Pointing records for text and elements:
####################

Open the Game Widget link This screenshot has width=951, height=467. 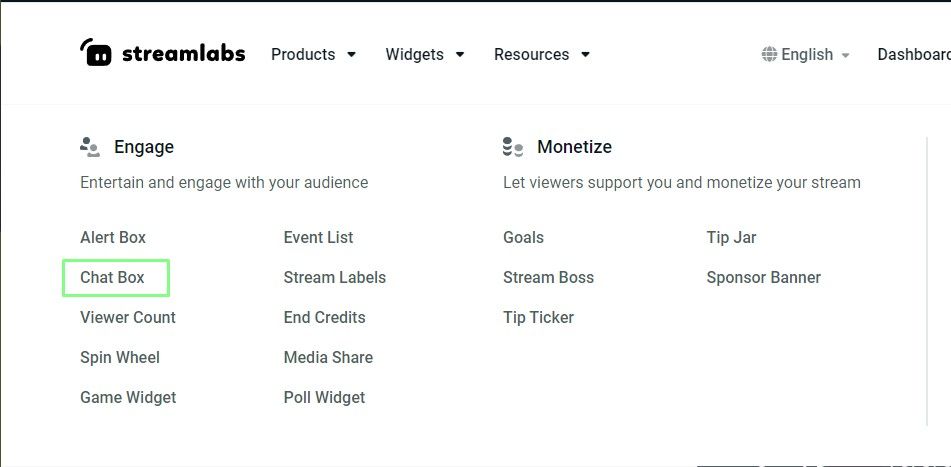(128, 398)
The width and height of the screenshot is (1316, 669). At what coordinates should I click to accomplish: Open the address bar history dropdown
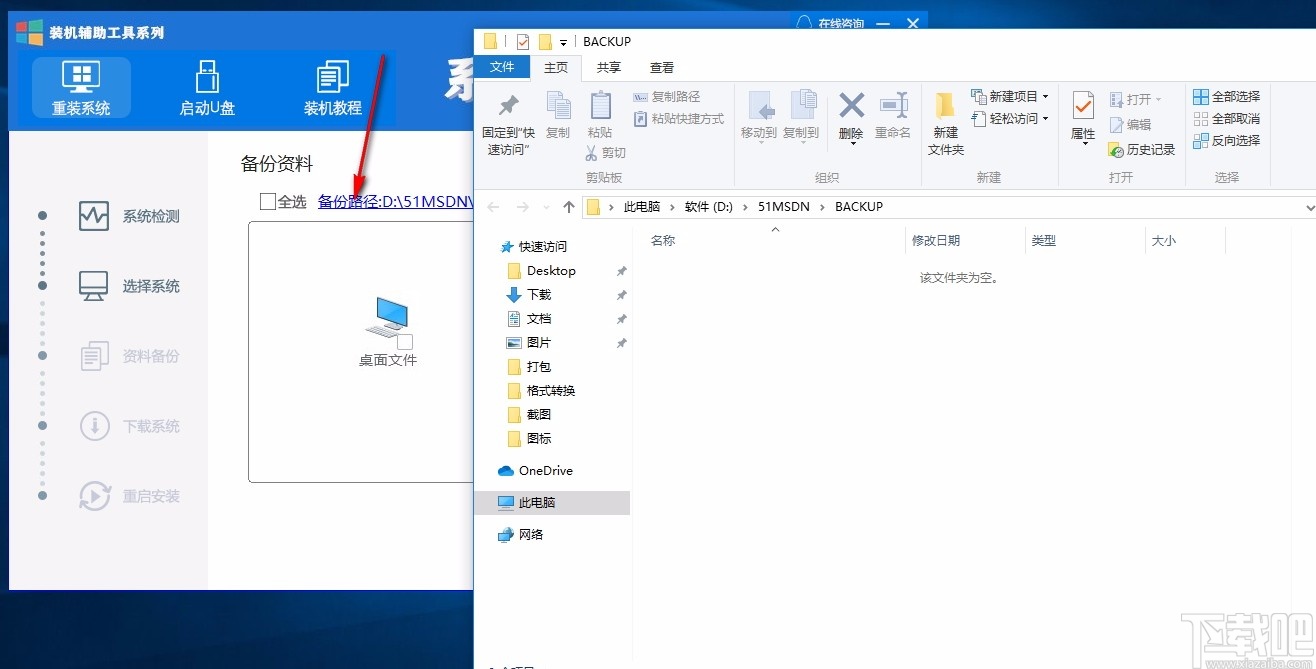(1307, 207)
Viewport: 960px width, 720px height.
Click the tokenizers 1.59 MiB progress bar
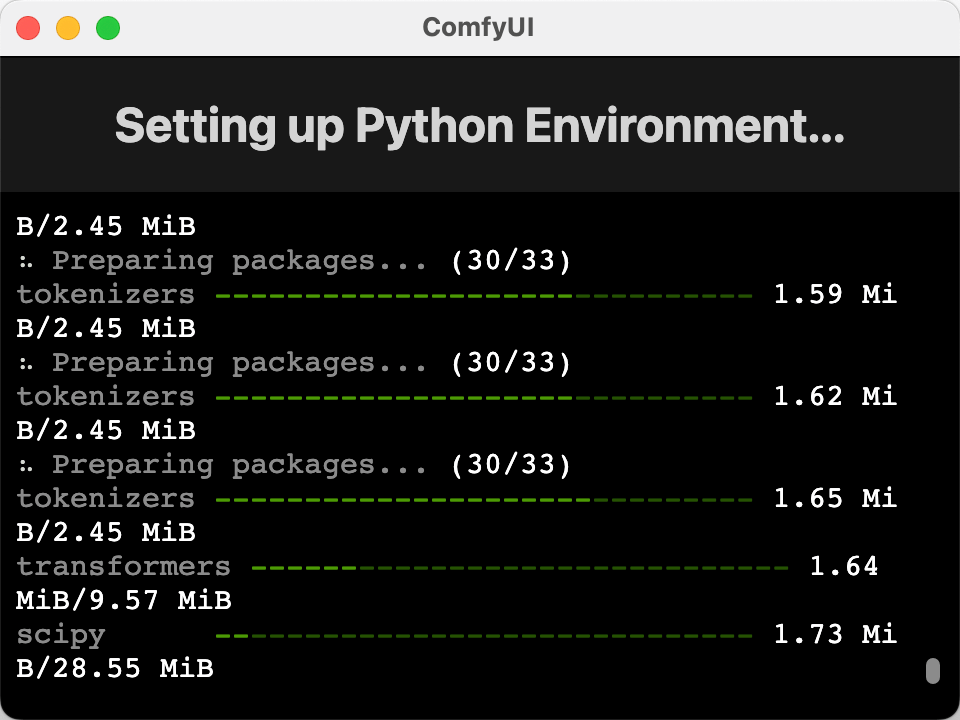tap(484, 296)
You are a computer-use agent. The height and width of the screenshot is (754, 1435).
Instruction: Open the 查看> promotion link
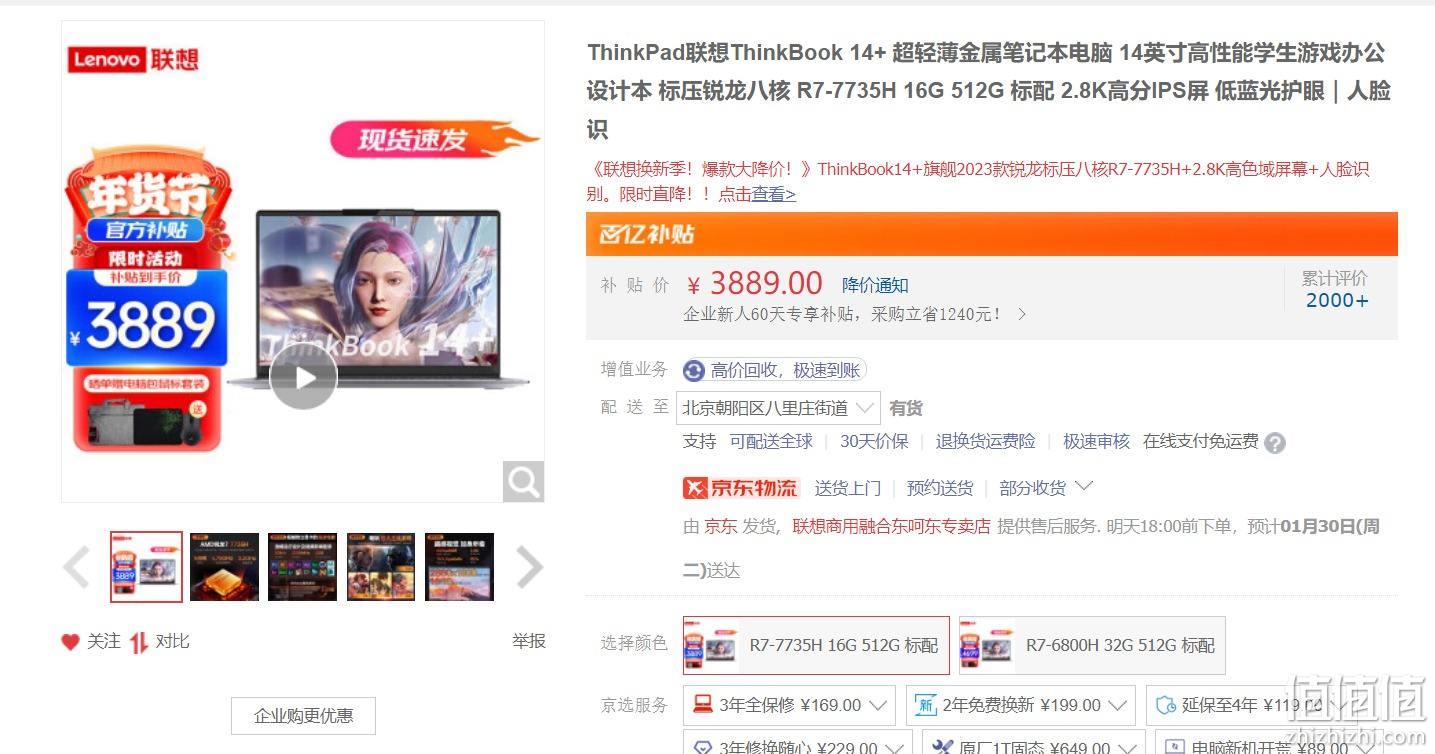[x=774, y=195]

####################

### WHAT YOU ARE ASKED TO DO
Could you repeat the lines from the line with "The width and" to the line with "tap(484, 296)", without the pictures?

### ANSWER IN FULL
The width and height of the screenshot is (1316, 669). At what coordinates should I click to accomplish: Open the address bar history dropdown
(1307, 207)
Viewport: 960px width, 720px height.
Click the tokenizers 1.59 MiB progress bar
tap(484, 296)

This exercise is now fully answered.